Removing a Skier from Footage Using ComfyUI Video Inpainting

I'm studying Computer Science part-time at HSLU Rotkreuz. One of our modules, COACH, basically lets you pick any project you want as long as you can justify it. Since I live and breathe Nuke(X), I thought this was the perfect opportunity to properly test ComfyUI for a real object removal task. An actual shot with actual problems.

The footage: I filmed my friend Jeffrey (thanks Jeff!) skiing down a slope in Tyrol. I was following him with my phone in Action Mode, handheld. Since I wasn't planning on compositing that shot I did not film in any fancy codec an i'm stuck with 8-bit H.264. I reformatted it to 1080p since this is only a test. The goal is to remove Jeffrey entirely and reconstruct the snow behind him. Classic paint-out work that would normally take hours by hand.

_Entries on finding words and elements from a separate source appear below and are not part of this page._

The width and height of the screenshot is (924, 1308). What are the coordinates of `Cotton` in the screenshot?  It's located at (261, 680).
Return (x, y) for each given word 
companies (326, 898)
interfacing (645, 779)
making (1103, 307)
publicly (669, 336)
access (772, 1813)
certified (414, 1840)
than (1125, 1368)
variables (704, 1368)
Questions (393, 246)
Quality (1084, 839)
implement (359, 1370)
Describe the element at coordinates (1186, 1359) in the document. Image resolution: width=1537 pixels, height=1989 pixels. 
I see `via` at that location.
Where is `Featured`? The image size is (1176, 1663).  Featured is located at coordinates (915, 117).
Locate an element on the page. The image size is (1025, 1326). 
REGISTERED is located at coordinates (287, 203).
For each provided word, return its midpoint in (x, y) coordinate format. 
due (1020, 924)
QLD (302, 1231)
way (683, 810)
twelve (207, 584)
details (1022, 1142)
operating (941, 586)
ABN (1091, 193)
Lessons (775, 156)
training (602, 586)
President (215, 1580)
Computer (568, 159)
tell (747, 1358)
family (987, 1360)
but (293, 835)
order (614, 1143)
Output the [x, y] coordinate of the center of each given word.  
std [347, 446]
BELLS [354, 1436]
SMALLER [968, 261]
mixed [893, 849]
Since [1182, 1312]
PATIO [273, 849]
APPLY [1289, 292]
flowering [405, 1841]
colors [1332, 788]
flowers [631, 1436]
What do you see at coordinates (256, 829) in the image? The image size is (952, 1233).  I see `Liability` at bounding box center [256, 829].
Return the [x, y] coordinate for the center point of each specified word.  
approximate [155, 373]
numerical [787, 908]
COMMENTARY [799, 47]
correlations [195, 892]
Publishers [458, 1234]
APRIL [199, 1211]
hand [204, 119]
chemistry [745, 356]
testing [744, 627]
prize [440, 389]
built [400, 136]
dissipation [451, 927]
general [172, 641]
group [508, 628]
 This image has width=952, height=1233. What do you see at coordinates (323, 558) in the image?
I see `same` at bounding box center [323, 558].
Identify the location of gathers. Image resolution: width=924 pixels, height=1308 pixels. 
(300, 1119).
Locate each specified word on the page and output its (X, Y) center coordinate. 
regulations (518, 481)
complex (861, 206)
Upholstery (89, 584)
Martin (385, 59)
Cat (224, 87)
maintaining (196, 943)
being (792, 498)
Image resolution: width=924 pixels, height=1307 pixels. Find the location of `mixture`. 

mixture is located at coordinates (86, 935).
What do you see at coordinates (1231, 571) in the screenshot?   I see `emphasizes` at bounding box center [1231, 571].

This post is my hands-on follow-along of Foundry's course AI-Accelerated Cleanups in Nuke + ComfyUI. I basically took their workflow and applied it to my own footage. All credit for the approach goes to them — I'm just documenting what happened when I actually tried it.

The whole workflow I used will also be published on trickroom.ai if you want to take a look at it. (Coming soon)

This post documents what I did, what worked, and what didn't.

Before

After

Preparing Your Workstation

ComfyUI

If you haven't come across it yet, ComfyUI is a node-based interface for running diffusion models. Think Nuke, but instead of Merges and ColorCorrects you're wiring up VAE encoders, KSamplers and ControlNets. The paradigm feels familiar if you're used to node graphs.

For VFX specifically, this is becoming relevant. Video inpainting, upscaling, rotoscoping assistance are workflows you can build today and which get better every week. It's not replacing Nuke but for tasks that are tedious by hand and where "perceptually plausible" is good enough, it's a useful tool to have in the pipeline.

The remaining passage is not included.